Она вдруг почувствовала свинцовую усталость и тихо произнесла:

— Я не собиралась говорить об этом. Мне просто хотелось рассказать тебе…

— Но мы должны об этом говорить.

— Нет.

— Почему нет?

— Потому, — упрямо ответила она.

Михаэль покачал головой. Он преодолел усталость и сонливость, а значит снова стал опасным.

— Иногда ты ведешь себя как малое дитя. Только ребенок говорит «потому», так как у него просто нет аргументов для внятного ответа. Господи, ты когда-нибудь повзрослеешь?

— Я…

— В переносном смысле, Франка, ты — человек, который живет, опустив руки. Ты сдалась и принялась отчаянно жалеть себя. Да, у тебя в жизни что-то не заладилось, но ты не можешь найти в себе мужество начать все сначала. Ты проводишь массу времени на кушетке психоаналитика, глушишь себя таблетками, с помощью которых чувствуешь, что у тебя, якобы, все в порядке. Но на самом деле от них ты становишься все слабее и слабее…

— На Гернси, — произнесла Франка бесцветным тоном, — я прожила целых три дня без таблеток.

Он резко провел ребром ладони по столу, словно отметая прочь это возражение.

— И ты видишь в этом свою великую победу? У тебя просто не было другого выхода, и поэтому ты обошлась без лекарств. Причем, обошлась плохо, если верить твоему рассказу. Разве тебе не пришлось — кстати, моими деньгами — заплатить за посуду, которую ты разбила в ресторане, где с тобой приключился истерический припадок? Получается, что ты не смогла все же обуздать свою зависимость!

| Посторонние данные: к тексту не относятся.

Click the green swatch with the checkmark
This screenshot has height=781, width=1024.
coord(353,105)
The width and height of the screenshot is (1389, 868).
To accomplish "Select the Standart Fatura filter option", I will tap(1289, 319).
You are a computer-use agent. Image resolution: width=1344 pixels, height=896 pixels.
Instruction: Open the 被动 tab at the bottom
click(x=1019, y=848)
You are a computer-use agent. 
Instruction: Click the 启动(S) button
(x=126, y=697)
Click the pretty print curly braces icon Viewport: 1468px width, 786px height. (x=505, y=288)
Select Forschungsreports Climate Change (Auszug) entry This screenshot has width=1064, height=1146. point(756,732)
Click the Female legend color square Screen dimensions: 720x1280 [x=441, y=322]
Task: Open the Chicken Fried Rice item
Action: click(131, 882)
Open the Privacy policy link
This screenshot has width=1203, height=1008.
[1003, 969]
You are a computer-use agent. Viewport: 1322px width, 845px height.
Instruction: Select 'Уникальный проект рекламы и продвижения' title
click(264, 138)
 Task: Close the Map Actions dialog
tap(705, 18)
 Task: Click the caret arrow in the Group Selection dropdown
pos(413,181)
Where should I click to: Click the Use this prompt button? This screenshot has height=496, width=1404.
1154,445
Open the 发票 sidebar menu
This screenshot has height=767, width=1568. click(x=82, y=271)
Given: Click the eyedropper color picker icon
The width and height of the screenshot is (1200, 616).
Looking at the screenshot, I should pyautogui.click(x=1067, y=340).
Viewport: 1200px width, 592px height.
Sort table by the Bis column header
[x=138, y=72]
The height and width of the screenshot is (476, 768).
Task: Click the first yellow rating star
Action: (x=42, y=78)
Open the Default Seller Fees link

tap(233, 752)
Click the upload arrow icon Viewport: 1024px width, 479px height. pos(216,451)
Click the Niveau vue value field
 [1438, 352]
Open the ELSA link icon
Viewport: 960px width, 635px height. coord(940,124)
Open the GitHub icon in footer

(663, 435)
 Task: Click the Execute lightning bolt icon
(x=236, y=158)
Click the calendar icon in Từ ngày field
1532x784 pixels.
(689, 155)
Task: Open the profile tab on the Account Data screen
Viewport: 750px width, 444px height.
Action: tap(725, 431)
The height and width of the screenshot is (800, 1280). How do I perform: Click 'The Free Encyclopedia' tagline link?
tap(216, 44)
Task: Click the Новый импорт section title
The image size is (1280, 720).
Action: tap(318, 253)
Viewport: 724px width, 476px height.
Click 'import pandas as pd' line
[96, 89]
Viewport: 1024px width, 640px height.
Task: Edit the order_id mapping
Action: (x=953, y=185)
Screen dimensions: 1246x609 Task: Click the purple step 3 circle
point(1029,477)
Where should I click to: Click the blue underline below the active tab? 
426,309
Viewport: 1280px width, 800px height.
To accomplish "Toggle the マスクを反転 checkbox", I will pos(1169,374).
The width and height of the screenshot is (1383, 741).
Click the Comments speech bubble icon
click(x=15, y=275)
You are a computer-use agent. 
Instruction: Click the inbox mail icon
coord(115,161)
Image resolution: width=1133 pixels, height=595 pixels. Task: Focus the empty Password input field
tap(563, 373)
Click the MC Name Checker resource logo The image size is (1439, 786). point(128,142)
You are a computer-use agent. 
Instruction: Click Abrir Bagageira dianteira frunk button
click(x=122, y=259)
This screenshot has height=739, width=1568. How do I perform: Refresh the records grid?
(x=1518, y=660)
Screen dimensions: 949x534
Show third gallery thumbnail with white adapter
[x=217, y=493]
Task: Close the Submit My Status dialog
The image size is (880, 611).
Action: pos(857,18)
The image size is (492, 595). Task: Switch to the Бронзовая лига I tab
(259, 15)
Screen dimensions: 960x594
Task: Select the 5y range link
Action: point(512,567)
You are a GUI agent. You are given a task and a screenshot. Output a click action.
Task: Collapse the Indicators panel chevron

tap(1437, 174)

— Это был не истерический припадок, а паническая атака. Ты не можешь…

— Какая между ними в сущности разница? Истерика, паника… Факт заключается в том, что тысячи женщин, которые ходят в рестораны, могут вести себя абсолютно нормально, не так ли? Эти женщины не выбегают, как полоумные, прочь, оставляя за собой гору разбитых тарелок!

У Франки начало жечь в глазах. Сейчас потекут слезы. Он безмерно преувеличивал, и в этом преувеличении была вся его подлость. И дело было не только в том, что он говорил. То, как он это говорил, усиливало коварство его слов — ядовитых стрел, пущенных твердой рукой точно в цель.